Our baby kicked my hand.
“. . . in November.”
Nine months is a long time. In between finding out we were expecting and the grand reveal, Jess and I each interviewed for and were offered new jobs, I graduated law school, we moved into a new house, and I quit my government job of nine years to try my hand in Big Law. Our lives were almost unrecognizable. All of this, to say nothing of the morning sickness, back pain, and false labor my wife endured.
Nine months is also a blink of an eye. We had books to read, trips to take, life to sort, all before everything would be flipped upside down. It felt like I barely had time to paint the baby’s room, assemble the crib, and meet our doula before I was racing to the hospital through rush hour traffic with a screaming wife beside me.
“. . . expecting . . .”
As the months marched on and the baby became more and more real, the implication of the word “expecting” became sometimes overpowering. I’ve read books and my fair share of the Internet, and throughout my life I’ve known several families who’ve suffered the heartbreak of a miscarriage or stillbirth. There’s no way around it. Pregnancy isn’t a sure thing. You can paint the baby’s room, assemble the crib, and still, in the back of your head, know there’s a chance that . . . . I can’t even write it, because it hurts my heart to even think of it. But it’s there.
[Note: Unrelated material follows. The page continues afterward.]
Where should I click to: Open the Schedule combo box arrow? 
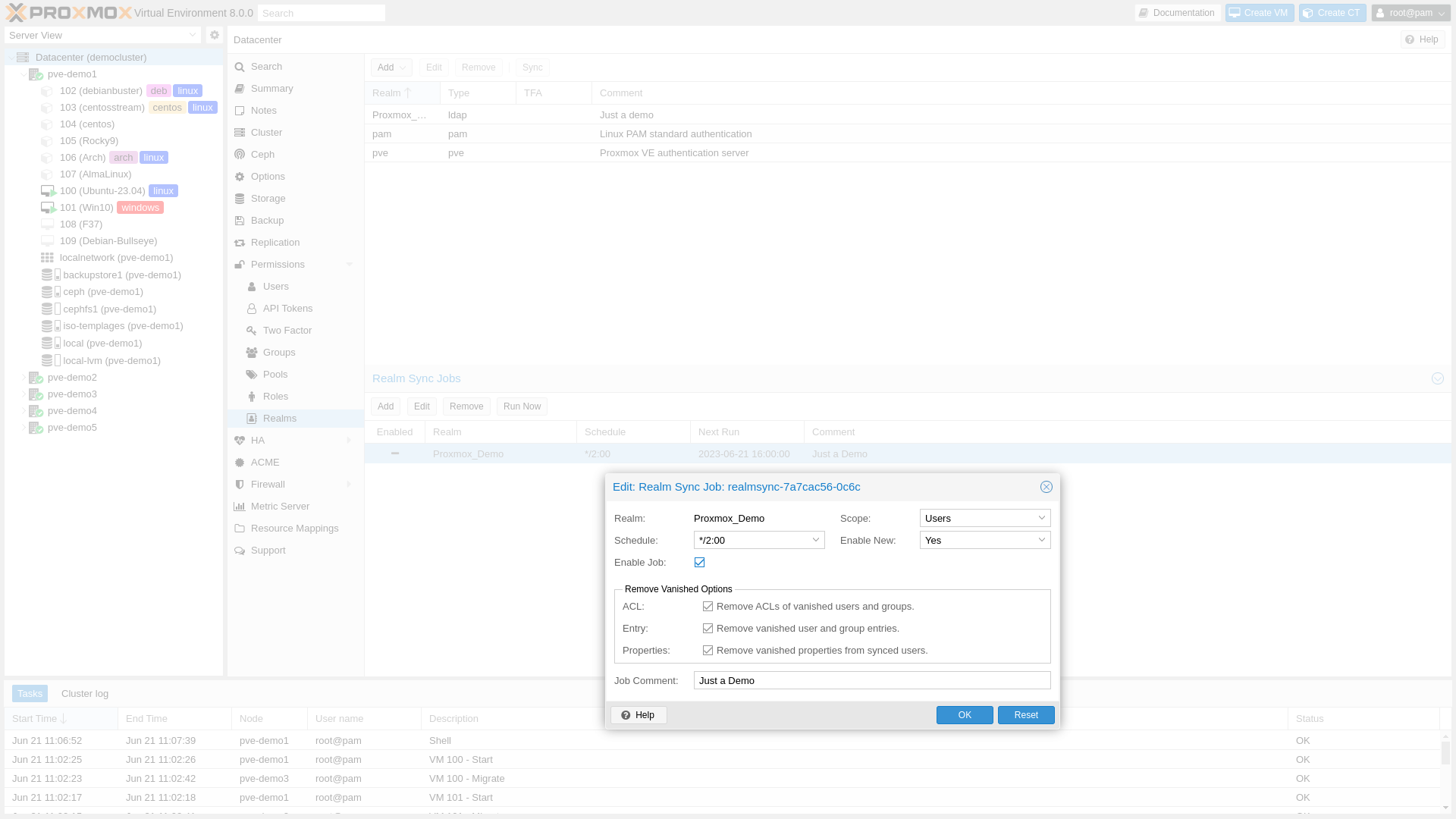tap(816, 540)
I’ve always tried to avoid ever blindly assuming the positive outcome. Whether it’s playing a board game or taking the bar exam, I focus on the set of likely possibilities and mentally prepare for each one. Sometimes those possibilities are heartbreaking. But it’s your job to shoulder them as an adult.
You shoulder them when buying seemingly endless amounts of stuff, and moving into a bigger house to have more room for the baby. You shoulder them through the weeks of fruitless false labor. You shoulder them through hours and hours of actual labor and pain, your strong and amazing wife’s eyes pleading with you to make it stop. When the labor stops progressing and they bring up the idea of a c-section, you tell her “Baby, it’s going to be okay, I promise you, it’s going to be okay.” When the baby’s heart rate drops and it turns into an emergency c-section, you hold her hand and caress her hair behind the screen, trying with every ounce of your being to project the cool calm center of the universe you promised yourself you’d be.
And then the baby’s out. She’s a girl, and everyone’s cheering. A little baby girl, with ten fingers and ten toes and squinty little eyes, screaming with every ounce of her being, and she’s the most beautiful thing you’ve ever seen in the world. And all the stoicism and planning and pretending to know what you’re doing pours out of you through giant streaming tears while sitting alone the next day on a couch in a darkened waiting room because you went to take a walk and everything hit you like an exploding star of joy and you sat down and cried and cried because you realized you were the luckiest man who had ever lived.